Set of tasks —
- A) Condense the paragraph of the jellyfish conference post beginning "I had the honor of kicking off the session" into a bulleted list that keeps its main facts.
- B) Carry on the jellyfish conference post from its final sentence.

South Africa, jellyfish and infiltrating a natural science conference

The GoJelly! project has taken me to South Africa now – Cape Town specifically! I was one of the convenors of the session on the Human-Jellyfish Nexus where the aim of the session was to place jellyfish within a larger system – namely the socio-ecological system – and bring attention to its effect – and possibility as use as a resource.

I had the honor of kicking off the session with discussing GoJelly results from WP7 (Socio-Ecological System and Games), specifically the results from the questionnaire that was sent out throughout Europe in autumn of 2018. This questionnaire, which was distributed in 8 different languages and sent out via Facebook and Twitter primarily, had 837 respondents and had most responses from Norway (22%), Slovenia (22.65%), Germany (18.15%) and Portugal (16.02%). I also put this into context with some results from the workshops and in-depth interviews that took place from 2018-2019, where in total 242 interviewees participated.

In addition to my talk, the session included talks on jellyfish stings, socio-economics (fisheries and aquaculture), early warning systems, management and applications in different products. The session was well attended and Cooridnator Jamileh Javidpour closed the session by calling for more sessions like these during the next meeting.

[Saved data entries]
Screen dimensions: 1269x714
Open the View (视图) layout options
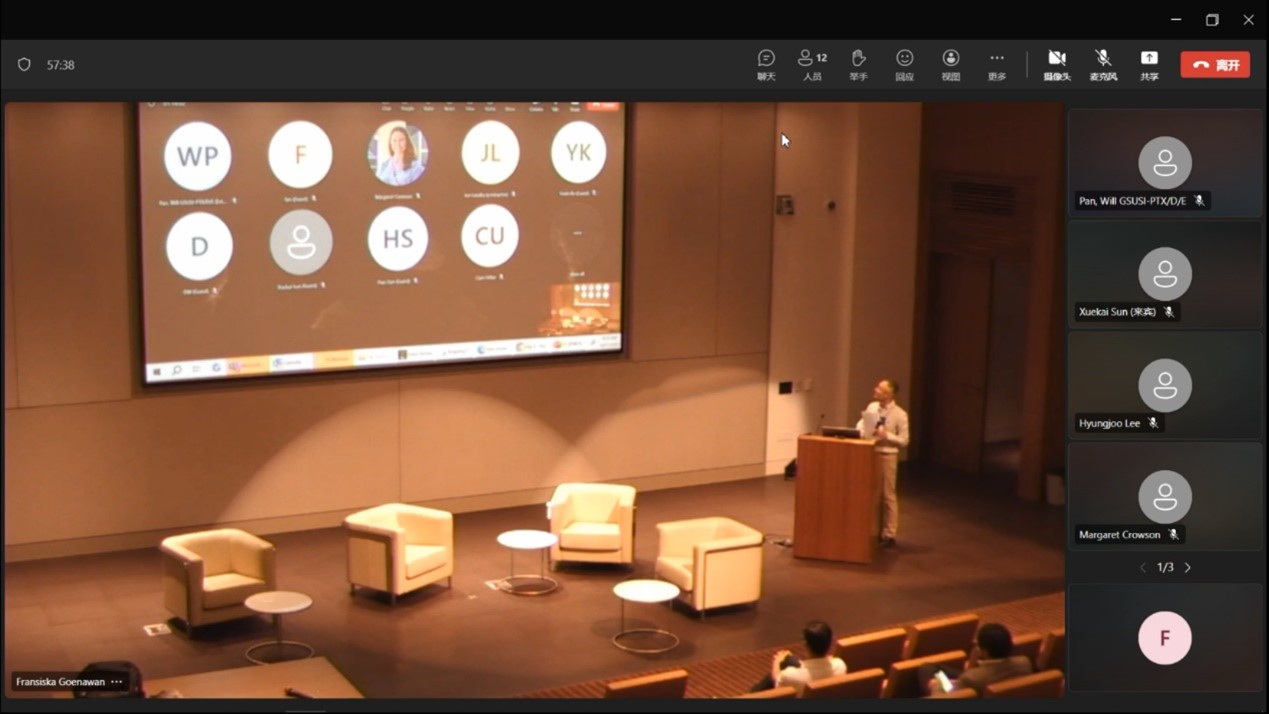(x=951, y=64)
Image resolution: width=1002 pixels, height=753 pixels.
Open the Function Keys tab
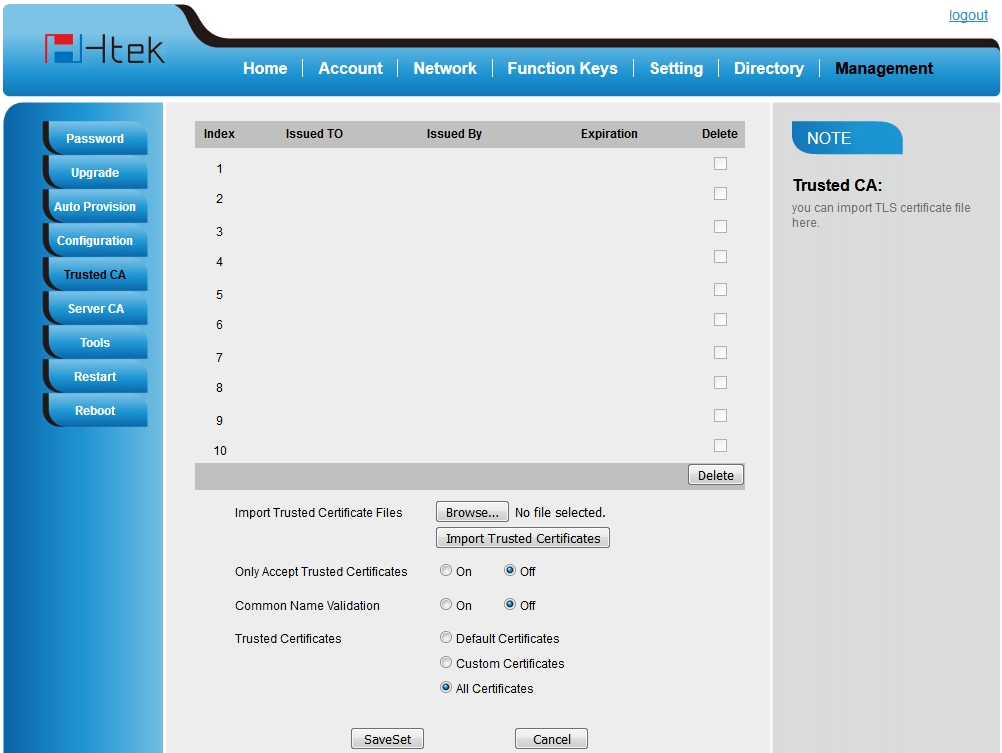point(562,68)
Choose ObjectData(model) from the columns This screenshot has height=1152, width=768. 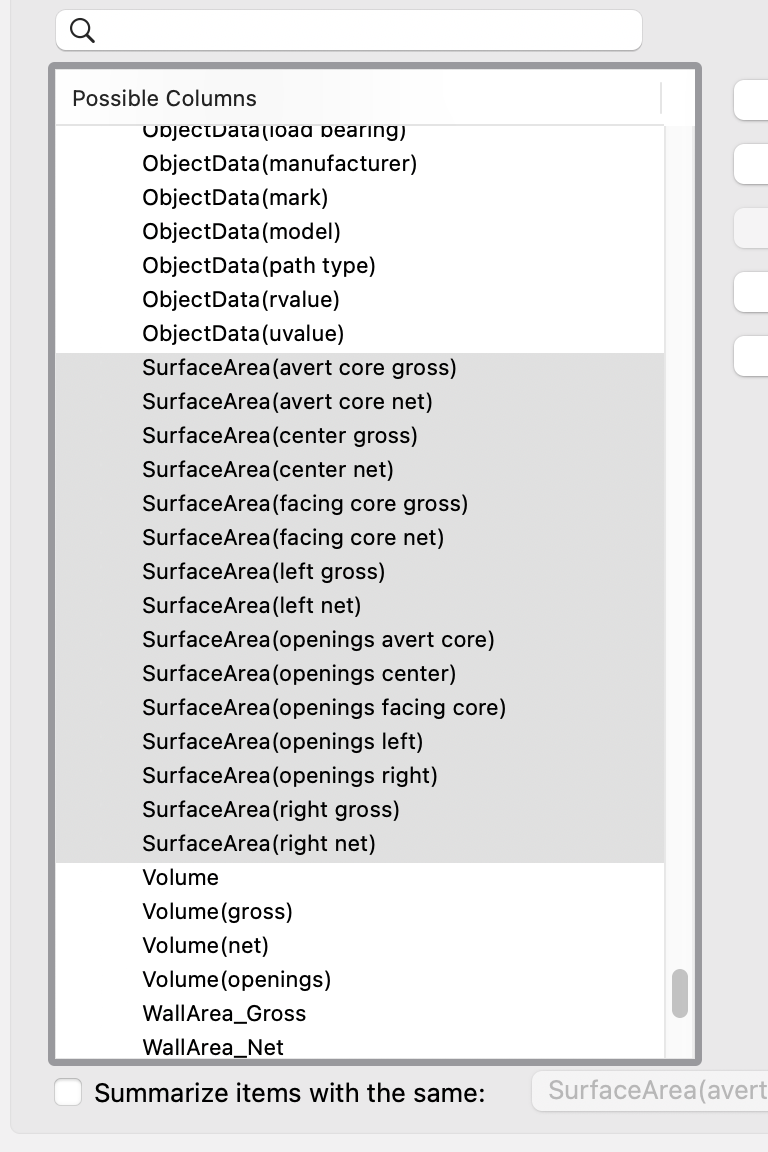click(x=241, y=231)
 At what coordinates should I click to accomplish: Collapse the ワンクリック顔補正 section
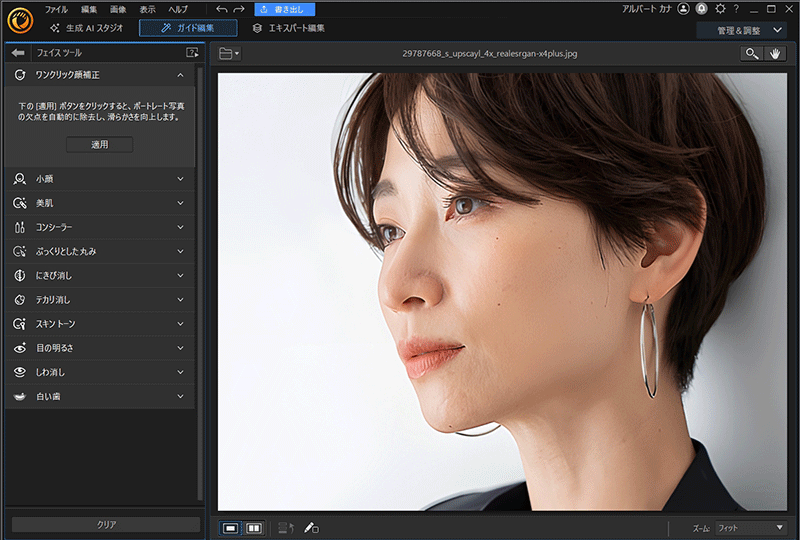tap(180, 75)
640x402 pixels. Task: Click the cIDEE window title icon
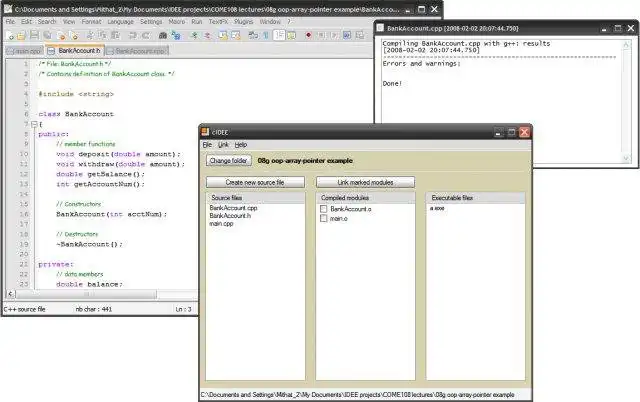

---

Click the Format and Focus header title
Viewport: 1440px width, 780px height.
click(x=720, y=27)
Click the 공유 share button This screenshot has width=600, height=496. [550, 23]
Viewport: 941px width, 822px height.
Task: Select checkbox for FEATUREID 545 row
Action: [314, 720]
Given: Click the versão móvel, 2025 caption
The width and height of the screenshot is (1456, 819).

--

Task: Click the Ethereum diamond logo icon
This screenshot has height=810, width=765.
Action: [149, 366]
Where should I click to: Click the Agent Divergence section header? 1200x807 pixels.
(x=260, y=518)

Per-task outputs —
- A)
- The writer opened the session with a talk on GoJelly results from WP7 (Socio-Ecological System and Games).
- The talk focused on a questionnaire sent throughout Europe in autumn 2018. It was distributed in 8 languages, mainly via Facebook and Twitter.
- The questionnaire drew 837 respondents. Most came from Norway (22%), Slovenia (22.65%), Germany (18.15%) and Portugal (16.02%).
- These results were set in context with workshops and in-depth interviews held from 2018 to 2019, with 242 interviewees in total.

- B)
A key issue I wanted to bring home was i the context of many people calling for an end to discussing jellyfish blooms as something negative – because long term data shows that there have been no continuous increase in jellyfish blooms or populations globally but that it is cyclical. My point was to compare this to global economic growth – which – though impressive – matters nothing to those that are starving to death or are watching their children die of easily treatable illnessses because they cannot afford medicine. In other words – even though there on avearge are no dangerous jellyfish blooms – there are pockets of blooms all over the world where the effects are dramatic and tragic – even with death as results. Telling a commercial fisher in the inner Trondheimsfjord that there are no blooms globally, he or she would shake their head – because they ARE experiencing blooms.